С актером, который по роду своей деятельности изображает характеры и судьбы разных персонажей, может произойти смешение идентичностей, следствие которого – эмоциональная опустошенность, то, что психолог Я. Яноушек назвал «выгоранием личности».
– Несколько лет назад мы работали над статьей с известным актером. Разговаривали часа три, и за это время я так и не поняла, какой он на самом деле. Он все время что-то играл, даже говорил с разными интонациями, разными голосами. А когда пришла домой, включила телевизор и увидела его в том самом пиджаке, в котором он только что был в редакции, стало смешно… Но я хочу спросить: это случается только с актерами?
– Нет, разумеется, любая игра в жизни может привести к такому результату: скажем, если вы только играете хорошую маму, любящую жену, ветреную подругу, в конечном счете можете потерять все, особенно если партнер реагирует на это как на реальность.
В профессиональной деятельности «смешение идентичностей» может подстерегать и журналистов, и психологов. На Западе, кстати, психотерапевт, психоаналитик по «технике безопасности» должен сам получать соответствующую психологическую помощь раз в два-три года.
– Мы совсем забыли об азартных играх, вокруг которых кипят такие страсти.
– Прогнозирование, просчитывание ходов роднит их с игрой. Но результат игрок получает не воображаемый, а реальный, а это уже признак продуктивной деятельности. Так что это игры только по форме.
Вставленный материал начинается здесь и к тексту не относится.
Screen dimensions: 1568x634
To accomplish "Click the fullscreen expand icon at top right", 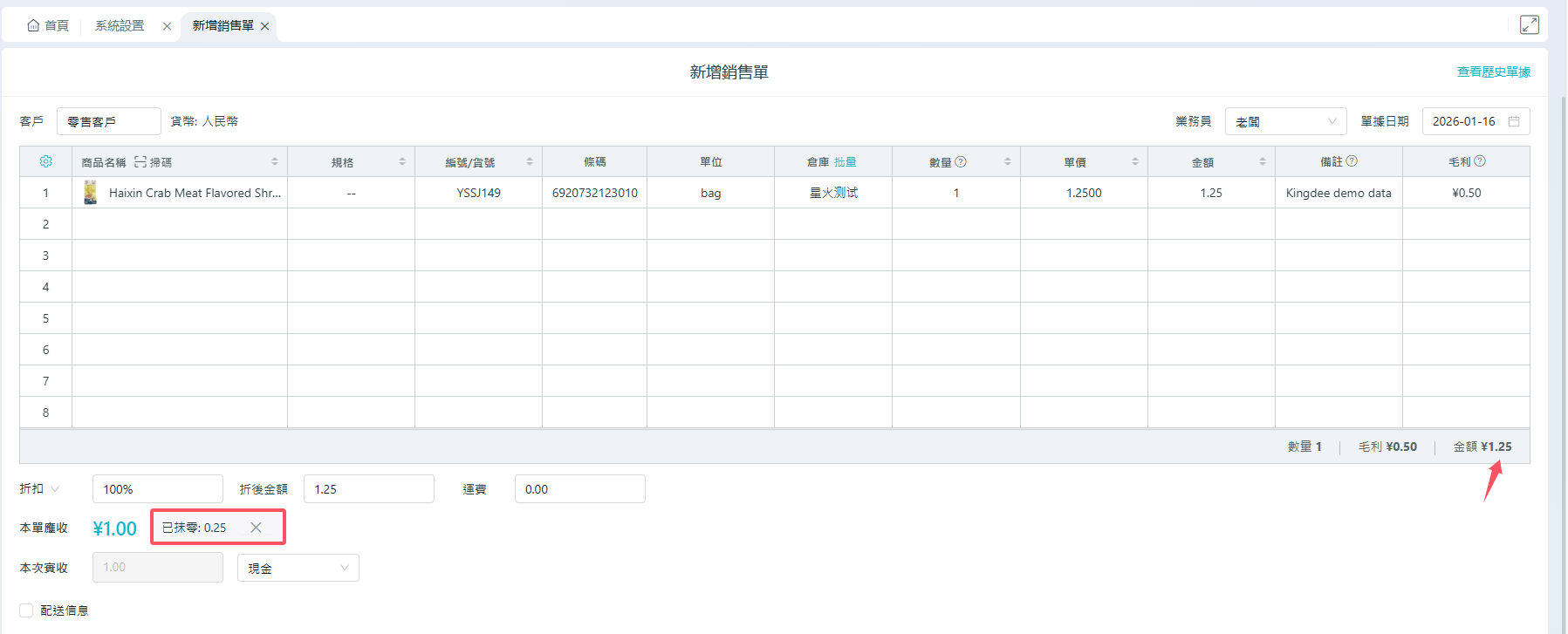I will 1529,25.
– Возьмем такой крайний случай – «русская рулетка» с одним патроном в барабане. Какой здесь смысл, что изживается?
– Аналогия – демонстративная попытка самоубийства. Человек не в состоянии определиться с реальной ситуацией, не может принять на себя ответственность за решение и отдается на волю случая, рока: «орел» или «решка»?
– Итак, игра – процесс, а труд связан с результатом. Говорят о «тяжелом труде», игра же имеет синонимы– слова «забава», «потеха»… Однако из сегодняшнего разговора совершенно ясно, почему игровые методы обучения столь эффективны и вообще как это важно – играть. Так стоит ли противопоставлять игру работе?
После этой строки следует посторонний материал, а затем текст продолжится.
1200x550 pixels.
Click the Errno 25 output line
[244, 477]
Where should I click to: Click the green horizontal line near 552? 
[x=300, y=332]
– На самом деле игра и есть работа, иногда довольно тяжелая. Ее результат не продукция, но процесс внутреннего преобразования себя, освоение новых областей деятельности. Родители часто не понимают, что, играя, ребенок открывает мир глубже, чем когда он посещает музей или зоопарк. Момент откровения в игре может быть гораздо сильнее.
– Разве не бывает вредных, «тупых» игр?
– Я думаю, почти любая игра имеет позитивное психологическое значение. Даже просто сидя за компьютером, когда вы кого-то догоняете или проводите по лабиринту, вы, по меньшей мере, тренируете сенсомоторику, внимание, прогнозируете… И, поскольку вы обратились к игре, за этим стоит какая-то потребность. Даже самая «тупая» игра дает эмоциональную разрядку. Это очень-очень серьезное дело.
«Ребенок играет куклой, кошка мышью, а всяк любимою мечтою».